Variance of a sum of IID random variables. Let's say we have a sequence of $n$ IID random variables, $I_i$. Let's define a new random variable which is their sum:
$$S = \sum_i I_i$$
To calculate the variance of $S$ we can say - 
$$V(S) = \sum_i V(I_i) = nV(I_1)$$
Or we can also say that $S$ has the same distribution as $nI_1$
So, we should have $V(S) = V(nI_1) = n^2V(I_1)$.
This is of course, in direct contradiction to what we got above. What am I missing?
 A: You're missing the difference between these two things:
$$
\begin{align}
& I_1 + I_2+ \cdots + I_n, \\[8pt] & I_1 + I_1+ \cdots + I_1.
\end{align}
$$
In one of those, the terms are independent; in the other, they're as far from independent as they can get.
NOTE: These do not both have the same distribution.
A: We can not say $S$ has the same distribution as $nI_1$.  
Example: 
Toss two coins and count the heads as $I_1,I_2$ and their sum as $S$.   Now $I_1\in\{0,1\}$, as is $I_2$, and they are iid as required.   So $S\in \{0,1,2\}$ and yet $2I_1\in \{0,2\}$.   Thus we see that $S$ and $2I_1$ do not have the same support, therefore they cannot have the same distribution.
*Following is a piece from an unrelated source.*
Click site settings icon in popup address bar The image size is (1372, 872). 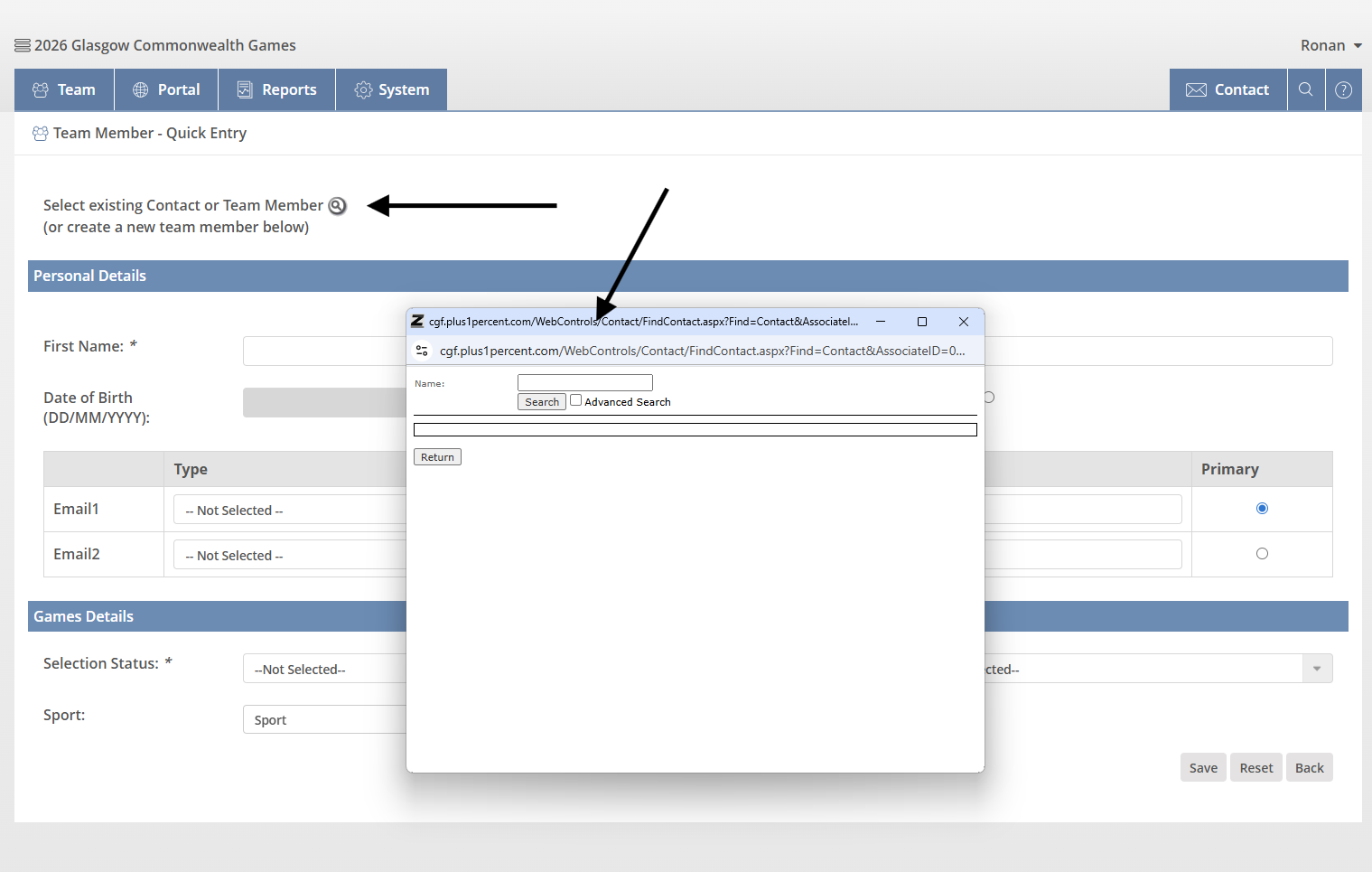click(x=422, y=351)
A: $S$ does not have the same distribution as $nI_1.$ In fact, you have proven this by showing they have different variances. As an example, if $I_1$ can take the values $0$ and $1$ (i.e. it is a Bernoulli variable), then $2I_1$ can take the values $0$ and $2.$ However $I_1+I_2$ can take the value $0$ (if both are zero), $1$ (if one is zero and the other is one), or $2$ (if both are one).